“Yes. But the other pain is better,” she said, with trembling lips. “Aunt Marion, kiss me,—once—once more.”
And the look of peace on her sweet face, when I stood up, was startling to me. What had I been about all those past weeks, with this poor lonely child longing for my love and sympathy, which yet I had studiously withheld?
Then I went downstairs, and told my husband and Cherry and Jack of Maimie’s proposal to go to a hospital. Robert heard silently. Jack burst into an angry exclamation.
“What do you think, mother?” Cherry asked.
“If Maimie goes, I’ll go too,” Jack said fiercely. “I’ll sit outside on the steps till she is well.”
“Jack, don’t be childish,” my husband said gravely. “The question is—would Maimie be best off here or there?”
“Here, of course,” Jack said.
“I would rather nurse her here,” murmured Cherry. “Mother, what do you think?”
I looked at Robert and said,—“I think Maimie might be actually better off there,—for food and medicine and so on.

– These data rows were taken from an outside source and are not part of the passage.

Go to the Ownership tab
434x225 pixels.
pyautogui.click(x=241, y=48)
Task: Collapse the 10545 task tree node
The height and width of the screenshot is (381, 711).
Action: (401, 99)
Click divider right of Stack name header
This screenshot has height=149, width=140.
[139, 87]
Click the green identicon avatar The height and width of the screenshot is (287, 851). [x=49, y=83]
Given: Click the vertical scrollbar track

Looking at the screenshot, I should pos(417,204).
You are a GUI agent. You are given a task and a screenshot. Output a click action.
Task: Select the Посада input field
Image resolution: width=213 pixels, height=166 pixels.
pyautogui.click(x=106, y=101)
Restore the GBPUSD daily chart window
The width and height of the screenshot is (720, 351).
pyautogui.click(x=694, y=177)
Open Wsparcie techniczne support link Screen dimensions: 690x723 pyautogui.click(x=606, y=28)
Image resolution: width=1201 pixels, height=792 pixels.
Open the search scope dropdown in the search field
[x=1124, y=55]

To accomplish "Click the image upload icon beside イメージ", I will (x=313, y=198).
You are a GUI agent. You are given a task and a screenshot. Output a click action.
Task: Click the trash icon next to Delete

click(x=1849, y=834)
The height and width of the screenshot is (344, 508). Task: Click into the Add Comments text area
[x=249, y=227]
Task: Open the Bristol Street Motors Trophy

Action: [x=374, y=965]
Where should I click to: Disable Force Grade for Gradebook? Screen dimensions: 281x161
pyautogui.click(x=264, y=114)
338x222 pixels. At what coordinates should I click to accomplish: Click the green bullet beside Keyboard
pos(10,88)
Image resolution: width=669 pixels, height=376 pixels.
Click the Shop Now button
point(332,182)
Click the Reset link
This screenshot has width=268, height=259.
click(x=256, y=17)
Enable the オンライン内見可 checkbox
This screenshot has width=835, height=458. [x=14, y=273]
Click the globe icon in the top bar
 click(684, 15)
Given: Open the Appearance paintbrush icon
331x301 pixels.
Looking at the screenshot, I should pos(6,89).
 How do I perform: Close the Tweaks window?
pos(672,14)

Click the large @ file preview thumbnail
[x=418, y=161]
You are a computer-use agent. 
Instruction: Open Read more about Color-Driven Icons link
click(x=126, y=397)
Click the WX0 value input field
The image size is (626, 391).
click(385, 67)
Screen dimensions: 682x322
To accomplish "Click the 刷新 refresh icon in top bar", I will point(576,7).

But she is a sensitive child,—and I think she would feel going among strangers. And Robert,—it does seem as if she had been given over to us, to be taken care of and I don’t like to send her away.”
Robert’s face lighted up with relief, and Cherry broke into a smile of happiness. But Jack threw his arms round me, and—big fellow that he was—burst into a flood of tears. I had my boy’s heart back again,—mine as much as ever it had been.